Two middle schools operated in Grangemouth between 1974 and 1988. Grangemouth is in the historic county of Stirlingshire in central Scotland and, following local government reorganisation in 1975, became part of the Falkirk District of the Central Region.

The Grangemouth middle schools were the only two such schools in the whole of Scotland. Grangemouth remains the only area of Scotland where experimentation in three-tier education was ever tried.

The first mooting of the possibility of three-tier education in Grangemouth came shortly after the publication of a Scottish Education Department circular in 1965 which invited local authorities to indicate how they intended to go about re-structuring their secondary education systems along comprehensive lines

Stirlingshire Education Authority undertook discussion with the Scottish Education Department to remove various legal obstacles to the setting up of the schools. It was not until August 1975 that the scheme was fully realised.

In common with England and Wales until 1964, there was no provision in education legislation for education provision to be made through anything other than a primary or a secondary school. Similarly, other legislation related to these definitions which were to be altered by Stirlingshire's experimental plans.

While in England and Wales, the government sought to classify all Middle schools as either primary or secondary, depending on their age ranges, in Scotland, the Education (Scotland) Act 1969 sought to remove the classification barrier by using the generic term "school education" for the full age range of compulsory education.
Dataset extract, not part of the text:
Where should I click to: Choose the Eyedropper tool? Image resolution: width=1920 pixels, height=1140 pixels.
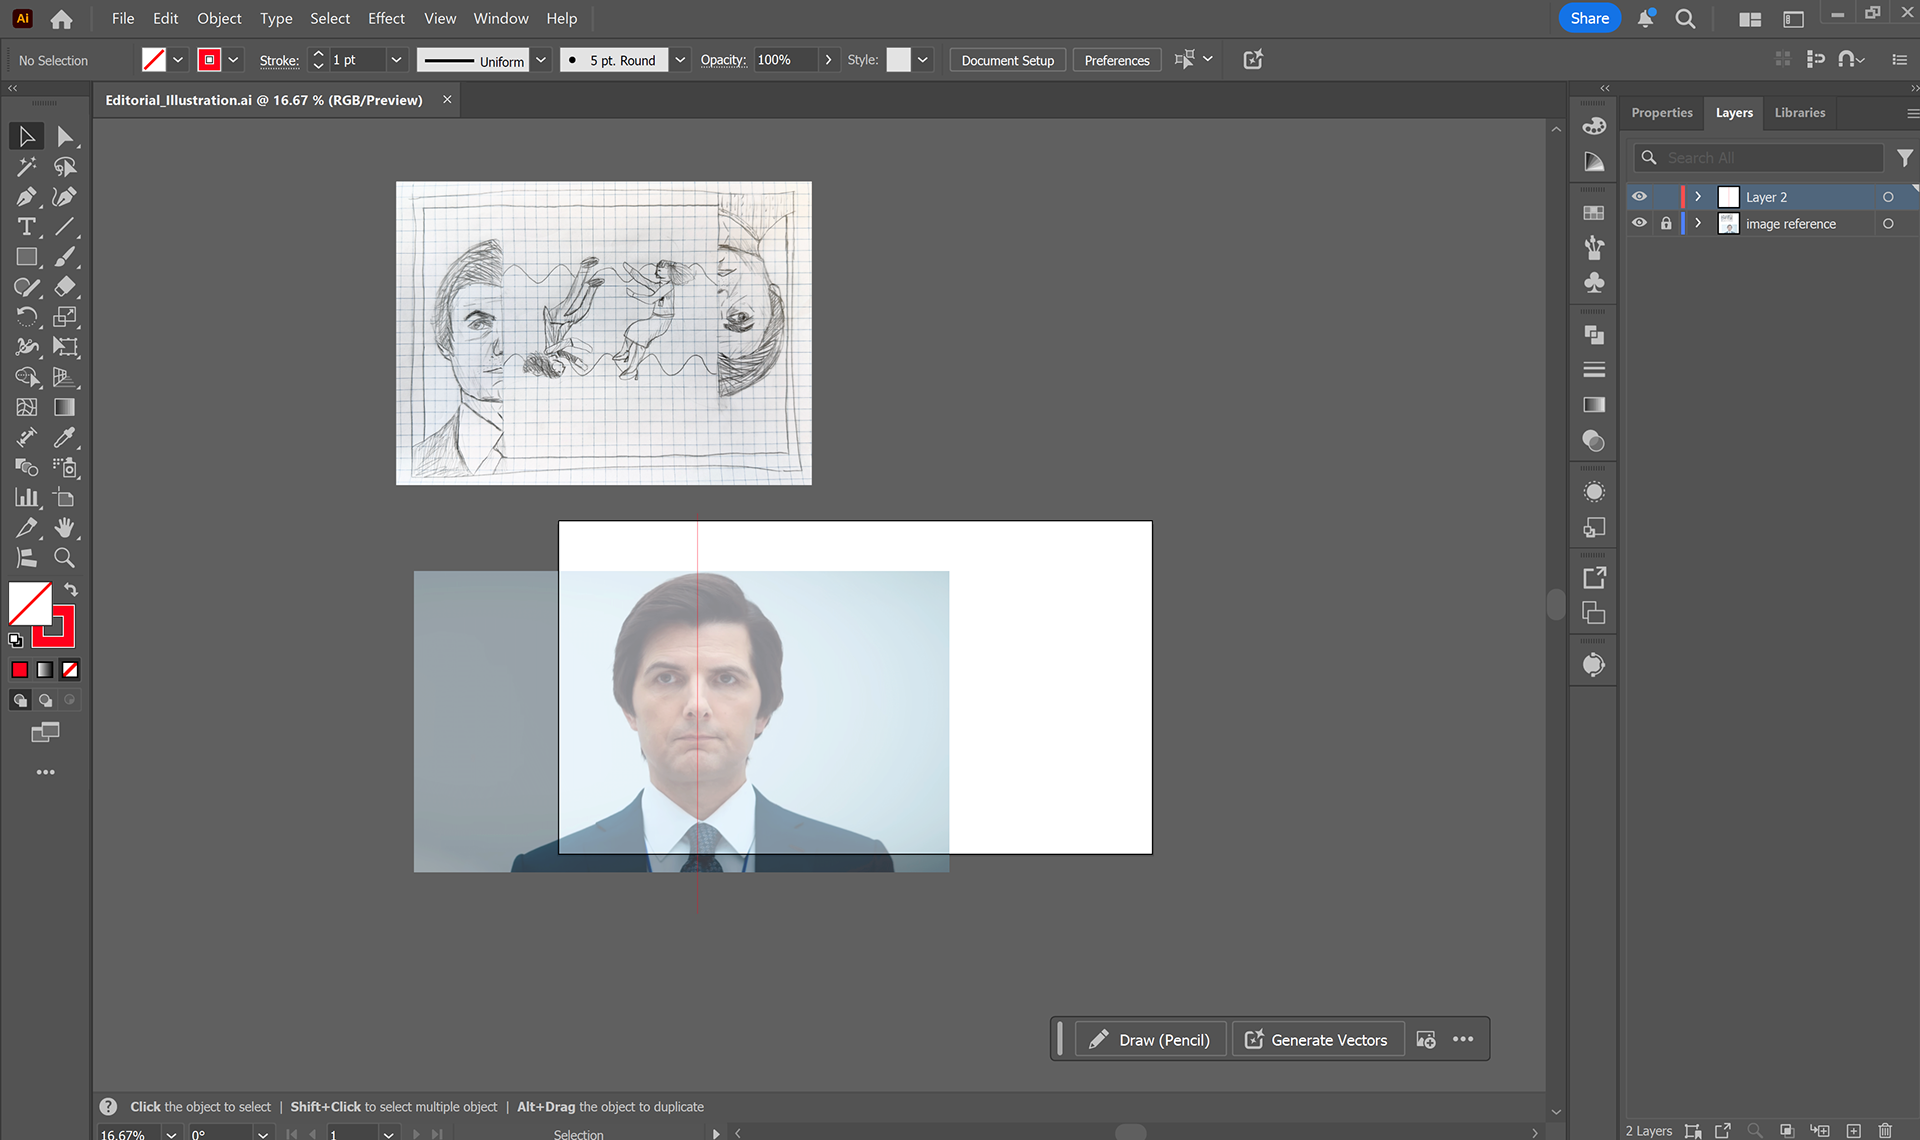click(64, 437)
Scotland's educational legislation required that all teachers employed to teach secondary-aged pupils must be holders of the Teachers' Certificate for Secondary Education. If middle schools were to act as a bridge between the two sectors then it would be necessary to recruit primary school teachers to teach across the four year-groups of the proposed schools. An initial agreement was made in 1974 to make a specific modification to The Schools (Scotland) Code 1956 which allowed teachers with primary certification to "assist in leisure activities, hobbies and extra-curricular activities" with pupils, under the supervision of a holder of a secondary teaching qualification. Whilst this did not allow teachers freedom to teach across the age range, it did allow some integration to begin.